Often, you’re planting for multiple extremes. "For Oakland and the Bay Area, it’s really about flexibility, and designing for a definite future of drought but also really heavy rain," says Kuljian.

Beyond selecting plants with drought-tolerant characteristics, it’s always important to choose plants that are a good fit for your soil type, sun exposure, and climate—the classic "right plant, right place" principle of landscape design. This can involve some trial and error.

"The quest for the right plant, as we go through shifting climate conditions, is sort of ever-present," says Rashid Poulson, head of horticulture at Brooklyn Bridge Park in New York City.

In addition to facing recent episodes of unusually dry weather, the sun-drenched park has lean and sandy soils, which were installed on piers with limited load-bearing capacity. "I like to think of the park as a more extensive green roof," says Poulson. "We can run into instances where soils will dry out quite rapidly, even overnight."

Drought-tolerant native plants like switchgrass, little bluestem, and eastern red columbine have all worked well in these conditions, as well as various sedge species. Antennaria neglecta, also called field pussytoes, "has been really fun for some of our rockier and drier conditions," Poulson adds.

When it comes to edible plants, try to choose heirloom seeds and crops that are adapted to your area, says Dena Cowan, the curator of collections at Mission Garden in Tucson, Arizona, an agricultural heritage museum on the ancestral lands of the Tohono O’odham Nation that explores over 4,000 years of farming in the Tucson Basin.

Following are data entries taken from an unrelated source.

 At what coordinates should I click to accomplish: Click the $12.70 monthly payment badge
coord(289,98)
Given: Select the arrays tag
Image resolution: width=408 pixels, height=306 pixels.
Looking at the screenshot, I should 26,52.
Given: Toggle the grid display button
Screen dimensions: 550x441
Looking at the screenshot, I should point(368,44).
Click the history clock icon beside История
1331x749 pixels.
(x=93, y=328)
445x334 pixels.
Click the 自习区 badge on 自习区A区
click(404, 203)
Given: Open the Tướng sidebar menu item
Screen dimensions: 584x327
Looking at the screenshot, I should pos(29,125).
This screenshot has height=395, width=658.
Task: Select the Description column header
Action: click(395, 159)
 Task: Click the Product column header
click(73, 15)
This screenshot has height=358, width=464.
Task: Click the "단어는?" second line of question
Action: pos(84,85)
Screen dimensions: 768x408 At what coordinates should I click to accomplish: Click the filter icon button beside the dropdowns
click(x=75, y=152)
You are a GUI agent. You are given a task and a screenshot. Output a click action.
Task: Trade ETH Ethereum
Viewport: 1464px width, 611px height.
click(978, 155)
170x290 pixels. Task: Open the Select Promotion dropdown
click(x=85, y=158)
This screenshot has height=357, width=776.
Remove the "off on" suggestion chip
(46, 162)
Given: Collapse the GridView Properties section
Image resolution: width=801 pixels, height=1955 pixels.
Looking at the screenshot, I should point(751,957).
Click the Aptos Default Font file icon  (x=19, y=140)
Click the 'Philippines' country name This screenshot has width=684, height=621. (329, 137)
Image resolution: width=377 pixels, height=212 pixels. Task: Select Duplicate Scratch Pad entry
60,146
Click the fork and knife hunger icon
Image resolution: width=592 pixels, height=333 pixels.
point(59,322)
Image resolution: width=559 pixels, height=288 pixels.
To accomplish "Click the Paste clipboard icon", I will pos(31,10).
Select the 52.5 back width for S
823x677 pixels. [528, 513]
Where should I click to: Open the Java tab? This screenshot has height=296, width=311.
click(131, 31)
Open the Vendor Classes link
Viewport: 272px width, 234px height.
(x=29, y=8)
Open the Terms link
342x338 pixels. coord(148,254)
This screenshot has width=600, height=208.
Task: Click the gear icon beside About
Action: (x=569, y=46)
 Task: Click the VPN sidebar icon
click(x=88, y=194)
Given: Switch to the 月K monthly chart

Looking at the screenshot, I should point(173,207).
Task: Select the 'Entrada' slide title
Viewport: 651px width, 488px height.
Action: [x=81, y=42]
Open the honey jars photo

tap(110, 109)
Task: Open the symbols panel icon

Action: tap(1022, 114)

"People say, ‘Well, it’s an heirloom tomato,’ but if it’s adapted to Chicago, and you’re planting it in the Sonoran Desert, it might not do well," Cowan notes. Mulch is also crucial in times of heat and drought, she says, to protect plant roots and keep moisture from evaporating.

Joining plots like the Agave Garden, the O’odham Gardens, and the Yoemi/Yaqui Garden, Mission Garden’s new Tomorrow’s Garden will explore the future of farming in the region, using agroforestry techniques to shade crops and incorporating semidomesticated native plants, including various species of agave, prickly pear, mesquite, and cholla.

"We’re drawing on traditional knowledge that people in this region have been using for centuries, or in some cases thousands of years," says Cowan. They’re also growing drought- and heat-tolerant crops that aren’t traditionally from North America, like jujube, carob, date palms, and cowpeas.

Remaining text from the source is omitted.